Today’s inspirational insight: We are asked to practice love and not unselfishness.

In public/motivational speaking lessons, we are encouraged to always be less negative while portraying negative messages or information. This does not reduce the negativity or the exact meaning of the information, but alters the perception of the message to the audience (I mean, audience may not severely get the deeper negativity in the speech). This is so helpful. Well, let me explain; For example, if you are asked to talk about someone or something that is bad, it is better to say, “it is not good” rather than saying, ‘it is bad’. ‘It is bad’ and ‘it is not good’ sound differently, but carry the same meaning. Remember, audience will finally act on the information depending on their perception and believe me, people exposed differently to the above two sentences will automatically have different perceptions.

In our insight today, we want to look at how the virtue of unselfishness or self-denial may mimic the works of the virtue of love and in the end bring no rewards of Joy. For those who read my writings, we all know that our joy, our delight and happiness is the true worship of our God (In other words, God is only glorified if we find delight, joy and happiness in Him, not if we suffer, cry, and get pain for Him). Back to our point, unselfishness is the deeper negativity here and love is the deeper positivism. While the person practicing unselfishness is ultimately practicing some works of love, the person practicing love is far more ahead doing all the works of faith in their completion. What am I saying?

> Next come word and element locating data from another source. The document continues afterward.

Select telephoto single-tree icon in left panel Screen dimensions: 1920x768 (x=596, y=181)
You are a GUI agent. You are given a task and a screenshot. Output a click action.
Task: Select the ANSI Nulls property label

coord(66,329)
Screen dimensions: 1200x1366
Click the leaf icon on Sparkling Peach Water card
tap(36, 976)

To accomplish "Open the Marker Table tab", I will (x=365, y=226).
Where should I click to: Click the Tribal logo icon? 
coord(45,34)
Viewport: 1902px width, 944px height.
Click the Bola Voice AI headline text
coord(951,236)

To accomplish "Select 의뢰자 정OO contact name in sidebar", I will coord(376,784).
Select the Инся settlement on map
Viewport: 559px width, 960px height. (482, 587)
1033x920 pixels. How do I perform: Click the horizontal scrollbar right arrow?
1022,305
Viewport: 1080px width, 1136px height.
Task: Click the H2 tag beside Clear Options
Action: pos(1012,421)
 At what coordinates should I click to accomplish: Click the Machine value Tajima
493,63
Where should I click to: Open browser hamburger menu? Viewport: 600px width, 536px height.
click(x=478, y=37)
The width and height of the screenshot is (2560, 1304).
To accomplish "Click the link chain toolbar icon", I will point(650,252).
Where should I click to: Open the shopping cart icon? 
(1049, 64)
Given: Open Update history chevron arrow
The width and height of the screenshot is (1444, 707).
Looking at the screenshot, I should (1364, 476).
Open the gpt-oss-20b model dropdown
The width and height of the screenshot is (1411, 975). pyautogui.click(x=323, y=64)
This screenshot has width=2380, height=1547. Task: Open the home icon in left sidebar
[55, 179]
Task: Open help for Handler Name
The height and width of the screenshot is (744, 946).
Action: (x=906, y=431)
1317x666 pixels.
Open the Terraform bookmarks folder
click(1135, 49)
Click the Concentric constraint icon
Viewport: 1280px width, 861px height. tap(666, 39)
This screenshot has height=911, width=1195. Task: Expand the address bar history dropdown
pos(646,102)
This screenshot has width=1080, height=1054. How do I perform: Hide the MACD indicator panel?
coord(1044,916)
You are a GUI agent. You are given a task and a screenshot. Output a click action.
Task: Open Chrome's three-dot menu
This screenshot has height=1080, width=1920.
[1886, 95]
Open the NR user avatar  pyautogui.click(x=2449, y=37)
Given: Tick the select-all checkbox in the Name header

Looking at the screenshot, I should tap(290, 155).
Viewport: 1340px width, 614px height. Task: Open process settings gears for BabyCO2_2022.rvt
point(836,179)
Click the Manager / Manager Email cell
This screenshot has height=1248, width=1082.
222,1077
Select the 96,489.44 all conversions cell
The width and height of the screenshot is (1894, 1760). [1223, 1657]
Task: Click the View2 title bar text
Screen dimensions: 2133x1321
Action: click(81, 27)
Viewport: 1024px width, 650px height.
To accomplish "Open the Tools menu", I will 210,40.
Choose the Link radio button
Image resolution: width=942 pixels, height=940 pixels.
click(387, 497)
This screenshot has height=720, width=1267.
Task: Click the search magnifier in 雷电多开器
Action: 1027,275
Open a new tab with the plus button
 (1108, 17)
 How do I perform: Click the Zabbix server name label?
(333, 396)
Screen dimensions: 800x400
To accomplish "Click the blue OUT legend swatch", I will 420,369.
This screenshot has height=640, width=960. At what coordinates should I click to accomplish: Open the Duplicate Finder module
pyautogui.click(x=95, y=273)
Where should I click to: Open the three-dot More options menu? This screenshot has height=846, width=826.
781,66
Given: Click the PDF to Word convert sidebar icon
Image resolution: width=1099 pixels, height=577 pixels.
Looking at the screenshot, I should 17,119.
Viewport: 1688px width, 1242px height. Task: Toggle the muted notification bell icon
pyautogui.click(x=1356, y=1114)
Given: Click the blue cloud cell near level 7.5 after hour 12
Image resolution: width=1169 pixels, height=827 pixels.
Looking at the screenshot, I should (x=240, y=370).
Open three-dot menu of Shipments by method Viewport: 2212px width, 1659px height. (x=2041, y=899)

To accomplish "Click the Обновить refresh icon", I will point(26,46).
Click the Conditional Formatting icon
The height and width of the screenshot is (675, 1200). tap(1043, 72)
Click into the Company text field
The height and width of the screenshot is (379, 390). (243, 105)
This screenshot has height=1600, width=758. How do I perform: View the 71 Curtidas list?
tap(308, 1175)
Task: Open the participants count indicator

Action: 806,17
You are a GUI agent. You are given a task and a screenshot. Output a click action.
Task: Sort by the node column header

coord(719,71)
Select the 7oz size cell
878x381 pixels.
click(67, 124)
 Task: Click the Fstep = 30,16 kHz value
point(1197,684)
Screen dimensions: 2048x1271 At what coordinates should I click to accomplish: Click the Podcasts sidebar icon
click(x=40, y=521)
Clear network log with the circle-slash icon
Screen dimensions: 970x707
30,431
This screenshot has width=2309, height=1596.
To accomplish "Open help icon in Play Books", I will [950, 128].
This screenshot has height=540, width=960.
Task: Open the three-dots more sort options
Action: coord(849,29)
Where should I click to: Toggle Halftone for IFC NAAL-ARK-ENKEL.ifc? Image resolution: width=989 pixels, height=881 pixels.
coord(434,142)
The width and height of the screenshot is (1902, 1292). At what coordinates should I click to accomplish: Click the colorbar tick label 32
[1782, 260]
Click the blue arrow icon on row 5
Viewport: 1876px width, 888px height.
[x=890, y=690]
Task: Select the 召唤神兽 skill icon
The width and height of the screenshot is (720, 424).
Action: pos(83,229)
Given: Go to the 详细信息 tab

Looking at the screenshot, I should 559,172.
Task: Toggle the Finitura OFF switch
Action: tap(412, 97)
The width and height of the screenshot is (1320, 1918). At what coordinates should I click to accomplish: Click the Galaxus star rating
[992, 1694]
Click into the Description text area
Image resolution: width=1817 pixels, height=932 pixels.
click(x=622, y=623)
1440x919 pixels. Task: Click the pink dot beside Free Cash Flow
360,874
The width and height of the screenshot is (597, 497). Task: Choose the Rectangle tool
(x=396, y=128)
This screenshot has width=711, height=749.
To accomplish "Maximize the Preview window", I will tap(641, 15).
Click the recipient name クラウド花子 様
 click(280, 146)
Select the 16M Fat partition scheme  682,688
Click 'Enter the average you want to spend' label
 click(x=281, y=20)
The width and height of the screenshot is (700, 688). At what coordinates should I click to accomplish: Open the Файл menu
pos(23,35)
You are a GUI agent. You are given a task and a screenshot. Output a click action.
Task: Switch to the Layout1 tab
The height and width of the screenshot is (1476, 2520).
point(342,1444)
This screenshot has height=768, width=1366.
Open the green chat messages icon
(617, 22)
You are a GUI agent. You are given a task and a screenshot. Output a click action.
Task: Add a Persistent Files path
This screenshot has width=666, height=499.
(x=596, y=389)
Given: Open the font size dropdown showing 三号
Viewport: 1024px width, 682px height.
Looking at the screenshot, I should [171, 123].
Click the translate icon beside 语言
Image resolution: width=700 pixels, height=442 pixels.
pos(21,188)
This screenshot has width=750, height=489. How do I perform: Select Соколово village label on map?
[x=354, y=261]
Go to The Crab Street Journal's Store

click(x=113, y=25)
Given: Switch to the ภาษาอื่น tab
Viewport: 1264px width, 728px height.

C. S Lewis in the sermon, the weight of glory, says something of our message today, “The negative ideal of Unselfishness carries with it the suggestion not primarily of securing good things for others, but of going without them ourselves, as if our abstinence and not their happiness was the important point”. In other words, when we embark on being unselfish, we do not care about the happiness of others as long as we are suffering the pain, we think we are paying the cost by ‘not having’ (unselfish) yet this can only be complete if our ‘not having’ results in some kind of joy and happiness to others and ourselves. For example, a person fasting and praying may think he is doing a good sacrifice and thus a good virtue in itself, but does that pain make sense if it cannot bring success to another being? No.

So the concept of unselfishness is more misleading. God’s message is not about your abstinence and self-denial, the message is love. Your self-denial or sacrifice is not a virtue in itself, it is only complete if it leads to something else, to joy and happiness. So we should not tell people to make sacrifices, feel pain and self-deny themselves pleasure as a way of pleasing God, that is not enough. It is enough and complete if our self-denial and sacrifice leads to something much better, bringing us much happiness and relief of pain. John Piper cites C.S Lewis again, “The New Testament has lots to say about self denial, but not about self-denial as an end in itself. We are told to deny ourselves and to take up our crosses in order that we may follow Christ; and nearly every description of what we shall ultimately find if we do so contains an appeal to desire”

What is the point today? Unselfishness is not what we are told to do, but love. We are not to deny ourselves any pleasure or happiness or treasure as a means of showing devotion to God, this can only make sense if it ends up in something else, in us being more happier and joyful than before. In other words, when we punish ourselves by not eating, by not dancing, or avoiding sex, we do not glorify God, He does not buy our pain and sacrifices, He buys our happiness and delight in Him. So be careful with pastors and advisers who encourage you to live a life of self-denial, sacrifice and dryness with no pleasures and luxuries, that is not a pay that God looks at, it can only matter if doing so brings you more pleasure, luxury, joy, and happiness than before. It is not ‘i do not care about him or her, what I know is that I myself do not have it’ (unselfishness), it is ‘i care that she does not have it or she gets it as long as she would be happier than before’. That is the power of grace over the observance of law.